Abstract

Introduction
 Urbanisation is a global process leading to development of urban infrastructure and thus an increase in the population of urban areas. Health threats, including epidemics of infectious diseases that may break out in growing urban areas, can spread quickly and their effects could spread outside of the local territory. 
 Purpose
 To outline the relationship between globalising, post-modern urbanisation processes, in particular the specific form of extended urbanisation, and the risks posed by infectious diseases that could give rise to new epidemics or pandemics.
 State of knowledge
 Health risks occurring at the local level of an urban area react to, and simultaneously affect, health situation occurring at an indefinite distance from the original site of the event.

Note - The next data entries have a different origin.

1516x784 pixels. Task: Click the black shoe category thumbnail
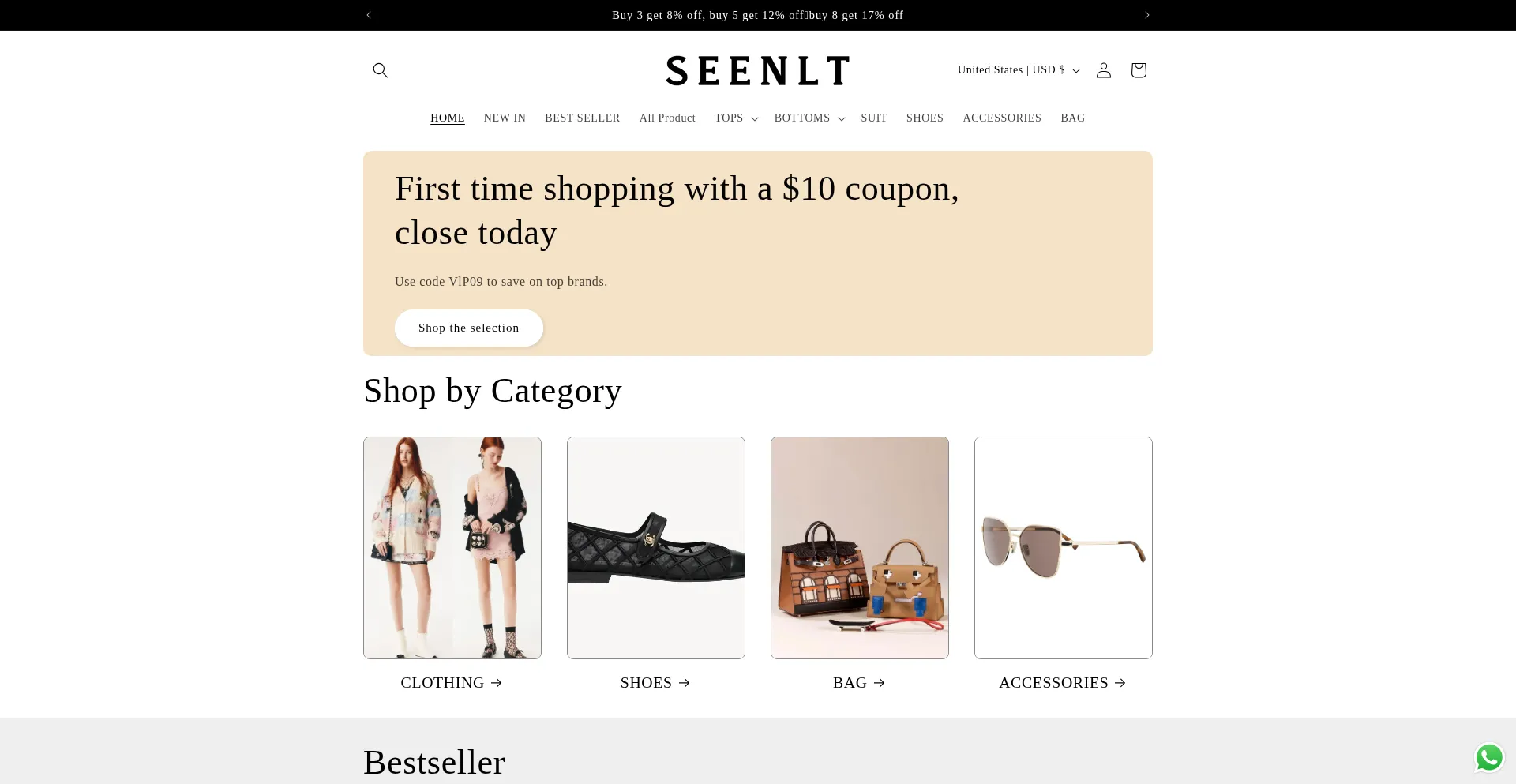[655, 548]
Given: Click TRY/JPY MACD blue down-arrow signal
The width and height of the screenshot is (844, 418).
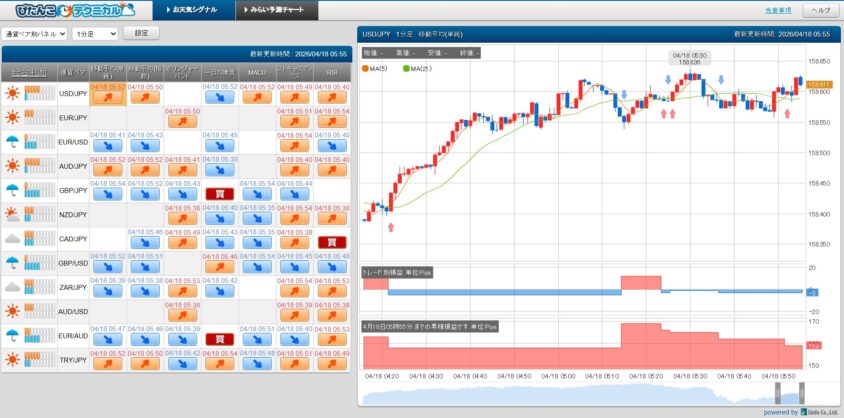Looking at the screenshot, I should pos(258,363).
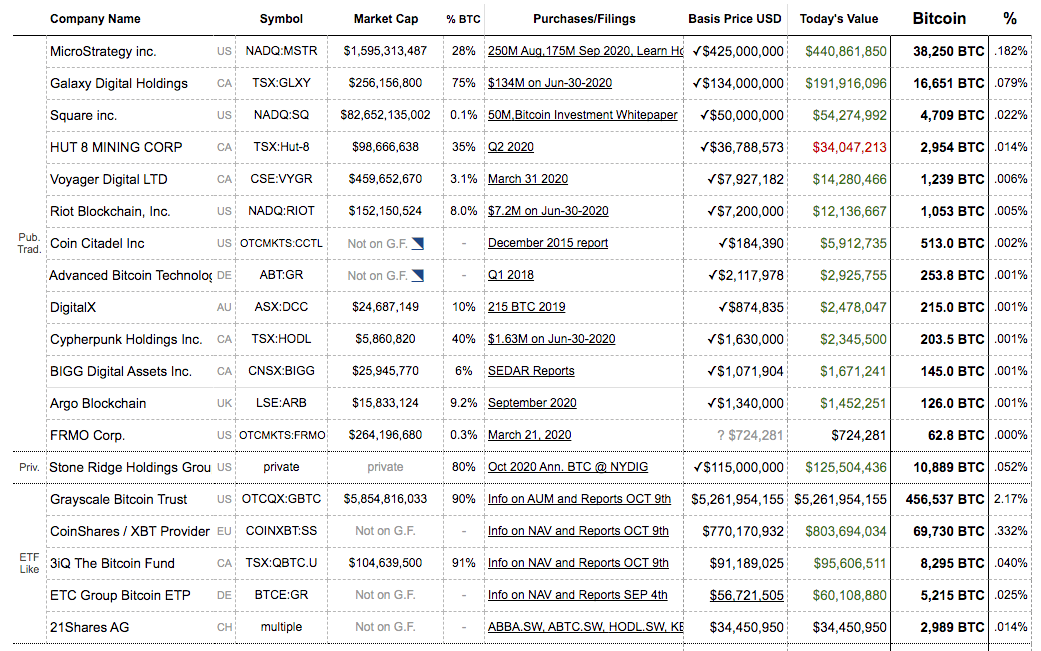This screenshot has height=651, width=1041.
Task: Open Galaxy Digital's $134M on Jun-30-2020 filing
Action: (550, 83)
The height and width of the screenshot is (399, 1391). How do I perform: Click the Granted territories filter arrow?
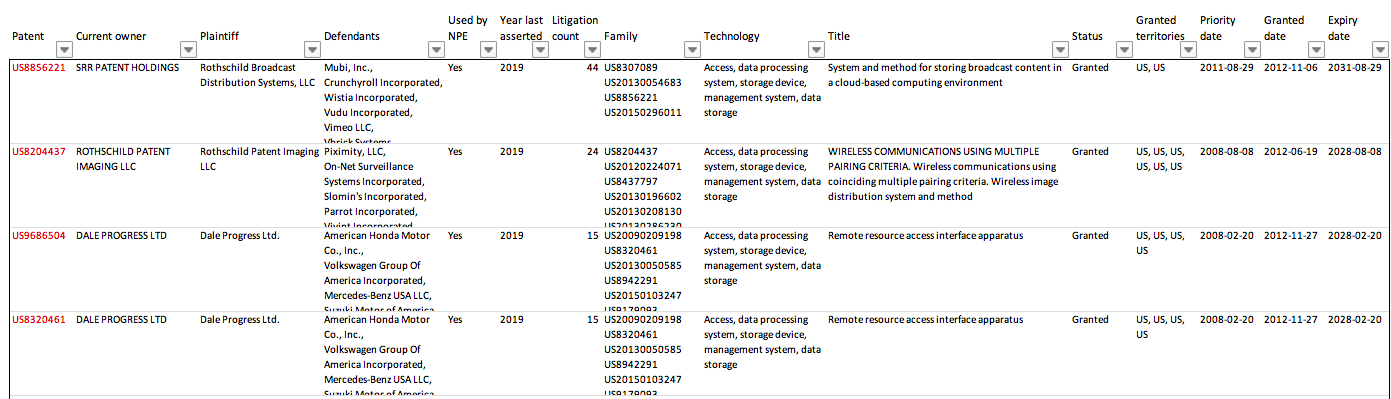[1188, 49]
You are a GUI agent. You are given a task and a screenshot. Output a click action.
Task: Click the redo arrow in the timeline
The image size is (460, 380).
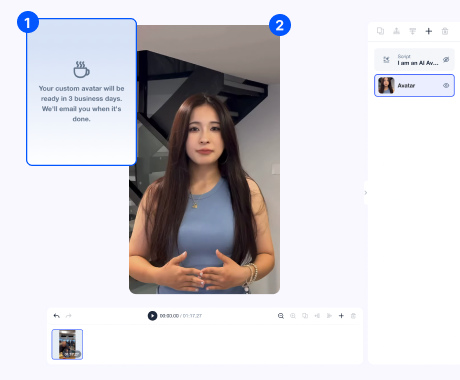69,316

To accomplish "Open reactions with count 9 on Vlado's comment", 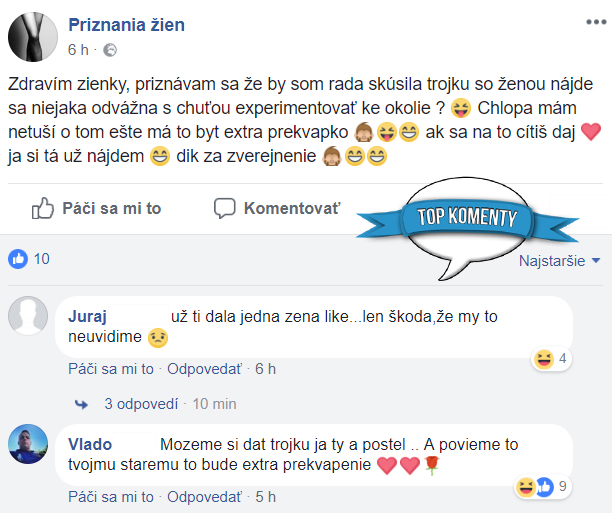I will click(x=541, y=486).
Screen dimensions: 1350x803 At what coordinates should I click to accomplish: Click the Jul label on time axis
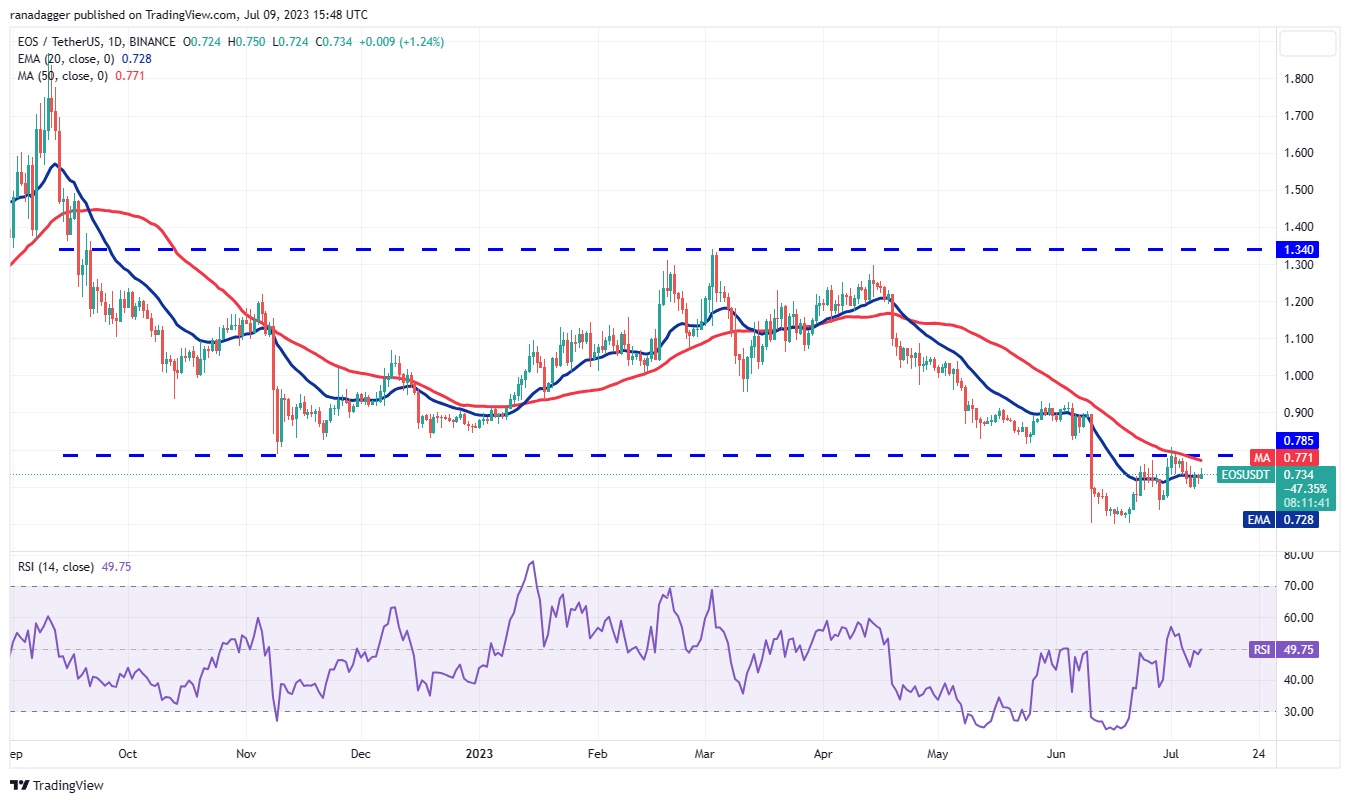tap(1171, 754)
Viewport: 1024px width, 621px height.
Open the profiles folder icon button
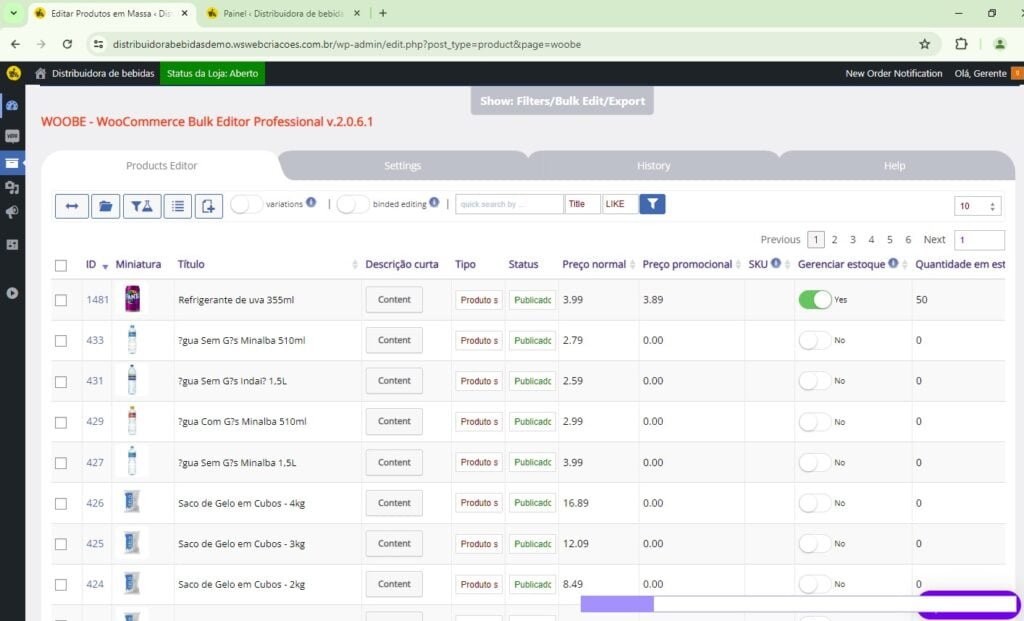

An important impact on the situation are the expanding or newly emerging urban areas, which cause negative changes in social conditions, and the increase in spatial mobility of the global population, which facilitates the spread of infectious diseases.
 Summary
 Understanding 21st century urban trends is the key to improving collective health. Adopting a "public health perspective" regarding values and attitudes towards social phenomena and reality, as well as the necessary methods of conduct, seems to be one of the main challenges of the current era in which people around the world, regardless of the country's development status and level of resources, currently live in within one “ecosystem of infectious diseases”. Planned and controlled urbanization, taking into account the achievements of modern epidemiology, including molecular epidemiology, will help will help along the remediation of the cities of the future.